P10196 [USACO24FEB] Lazy Cow P

Bessie is hard at work preparing test cases for the USA Cowmputing Olympiad February contest. Each minute, she can choose to not prepare any tests, expending no energy; or expend $3^{a-1}$ energy preparing $a$ test cases, for some positive integer $a$. Farmer John has $D$ ($1\le D\le 2\cdot 10^5$) demands. For the $i$th demand, he tells Bessie that within the first $m_i$ minutes, she needs to have prepared at least $b_i$ test cases in total ($1\le m_i\le 10^6, 1 \leq b_i \leq 10^{12}$). Let $e_i$ be the smallest amount of energy Bessie needs to spend to satisfy the first $i$ demands. Print $e_1,\dots,e_D$ modulo $10^9+7$.

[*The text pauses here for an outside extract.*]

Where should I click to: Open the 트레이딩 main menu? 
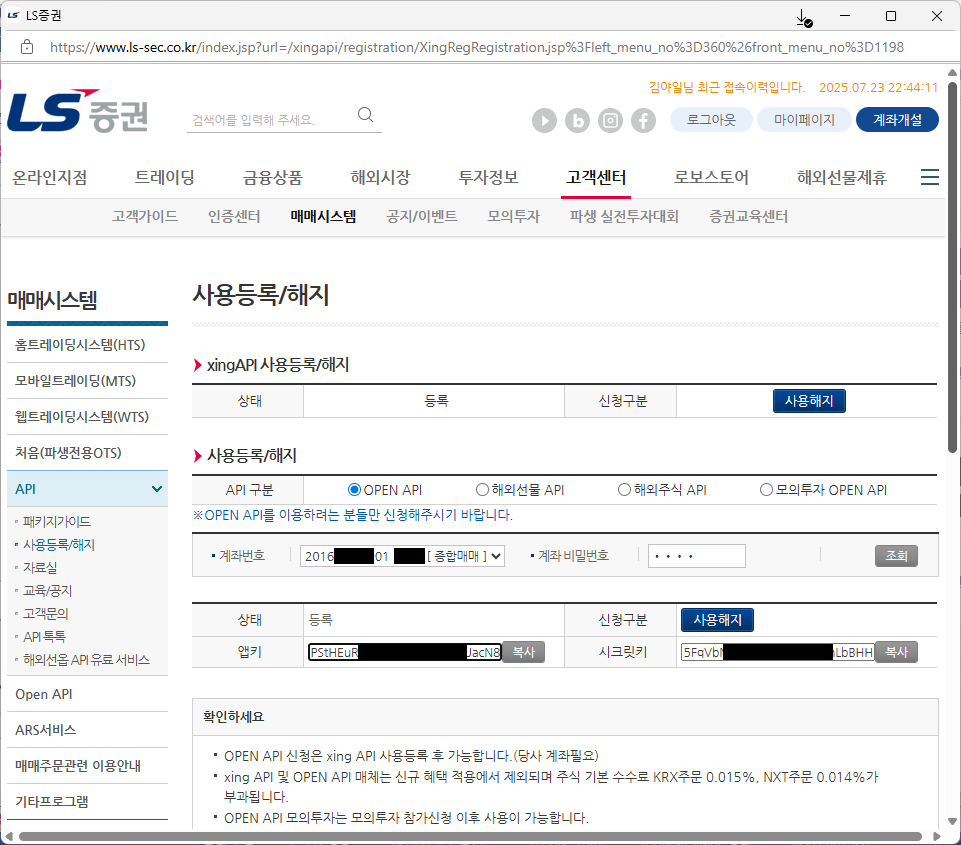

The first line contains $D$. The $i$th of the next $D$ lines contains two space-separated integers $m_i$ and $b_i$.

Output $D$ lines, the $i$th containing $e_i \text{ mod } 10^9+7$.

##### For Sample 1: For the first test case, - $i=1$: If Bessie creates $[2, 3, 2, 2, 2]$ test cases on the first $5$ days, respectively, she would have expended $3^1 + 3^2 + 3^1 + 3^1 + 3^1 = 21$ units of energy and created $11$ test cases by the end of day $5$. - $i=2$: Bessie can follow the above strategy to ensure $11$ test cases are created by the end of day $5$, and this will automatically satisfy the second demand. - $i=3$: If Bessie creates $[2, 3, 2, 2, 2, 0, 1, 1, 1, 1]$ test cases on the first $10$ days, respectively, she would have expended $25$ units of energy and satisfied all demands. It can be shown that she cannot expend less energy. - $i=4$: If Bessie creates 3 test cases on each of the first $10$ days she would have expended $3^{2}\cdot 10 = 90$ units of energy and satisfied all demands. For each $i$, it can be shown that Bessie cannot satisfy the first $i$ demands using less energy. #### SCORING: - Inputs 4-5: $D\le 100$ and $m_i \le 100$ for all $i$ - Inputs 6-8: $D\le 3000$ - Inputs 9-20: No additional constraints.